### Set problem
Substitute "screen capture" for "screenshot" in the material, from its start through the line containing "year is located at coordinates (514, 105).", inclusive, and give those lines again with nothing else changed.

Stored entries
◇ ◇ ◇ ◇ ◇

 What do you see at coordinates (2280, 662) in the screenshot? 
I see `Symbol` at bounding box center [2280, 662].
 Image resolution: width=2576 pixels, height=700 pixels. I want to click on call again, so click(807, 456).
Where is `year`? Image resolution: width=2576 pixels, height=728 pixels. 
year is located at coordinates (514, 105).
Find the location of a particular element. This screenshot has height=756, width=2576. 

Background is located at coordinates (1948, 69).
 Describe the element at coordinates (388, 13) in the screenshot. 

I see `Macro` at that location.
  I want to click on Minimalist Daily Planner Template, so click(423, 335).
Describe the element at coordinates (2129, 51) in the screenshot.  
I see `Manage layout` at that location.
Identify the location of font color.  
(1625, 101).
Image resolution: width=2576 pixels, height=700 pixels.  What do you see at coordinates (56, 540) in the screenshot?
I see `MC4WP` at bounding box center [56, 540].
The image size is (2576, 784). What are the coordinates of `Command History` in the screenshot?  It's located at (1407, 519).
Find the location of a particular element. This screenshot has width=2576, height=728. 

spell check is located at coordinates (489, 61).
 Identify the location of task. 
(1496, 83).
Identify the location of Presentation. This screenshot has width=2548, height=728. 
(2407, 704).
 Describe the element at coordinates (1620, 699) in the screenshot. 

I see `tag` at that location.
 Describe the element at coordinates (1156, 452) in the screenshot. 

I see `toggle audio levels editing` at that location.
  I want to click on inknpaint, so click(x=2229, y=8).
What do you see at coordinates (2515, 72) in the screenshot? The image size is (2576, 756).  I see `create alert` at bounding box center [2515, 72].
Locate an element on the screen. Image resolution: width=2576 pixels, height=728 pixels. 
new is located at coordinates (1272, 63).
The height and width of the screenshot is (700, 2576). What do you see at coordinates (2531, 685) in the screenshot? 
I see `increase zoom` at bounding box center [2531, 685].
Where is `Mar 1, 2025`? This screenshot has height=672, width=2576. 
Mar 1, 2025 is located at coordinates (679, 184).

◇ ◇ ◇ ◇ ◇

### Response
 What do you see at coordinates (2280, 662) in the screen capture? 
I see `Symbol` at bounding box center [2280, 662].
 Image resolution: width=2576 pixels, height=700 pixels. I want to click on call again, so click(807, 456).
Where is `year`? Image resolution: width=2576 pixels, height=728 pixels. 
year is located at coordinates (514, 105).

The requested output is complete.